She’s building big: A business Toastmasters might love
Live Wire’s founder smashes barriers on her way to success.
The interesting part of Chryssa Zizos’s business is unleashing people’s potential.
She trains clients to overcome their fear of public speaking, demolish their weaknesses and expand their horizons - at a nice, four-figure fee per tutorial.
After smashing barriers for them, she is now going to do it for herself. Her Arlington, Virginia-based Live Wire Media Relations is launching a software business that allows people to train themselves to be polished public speakers.

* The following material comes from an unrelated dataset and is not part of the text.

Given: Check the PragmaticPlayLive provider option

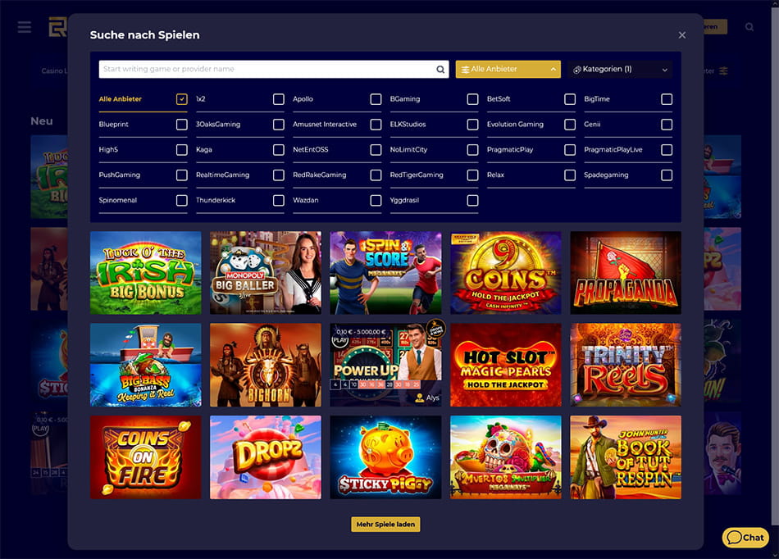Looking at the screenshot, I should click(x=667, y=150).
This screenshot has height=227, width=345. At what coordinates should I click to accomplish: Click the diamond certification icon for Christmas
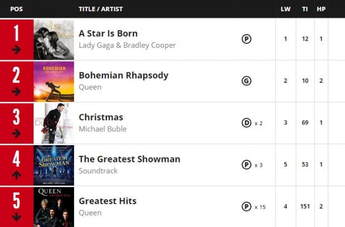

“I’m 46. I am at the peak of my career,” Zizos said. “Never been smarter. Never been healthier. Never been happier. We are doing this.”
Looking back as a 62-year-old, I admire people like Zizos - and many of the subjects I have written about over the past decade who aren’t afraid.
“I know what it feels like to fall flat on my face and crawl through the mud,” the seasoned entrepreneur said. “Failure doesn’t scare me. You learn a lot through your failures. You always come out stronger on the other end.”
I buy into this. Life throws curveballs. Success is not a seamless arc upward. Just read Forbes’s most recent issue of the 400 richest Americans. Most of the billionaires who have built their fortunes from scratch have been slapped around.
Zizos is no billionaire, but she does well. Live Wire will gross over $3 million this year, putting several hundred thousand dollars in her bank account.
Live Wire has represented some heavy-hitters in its 20 years.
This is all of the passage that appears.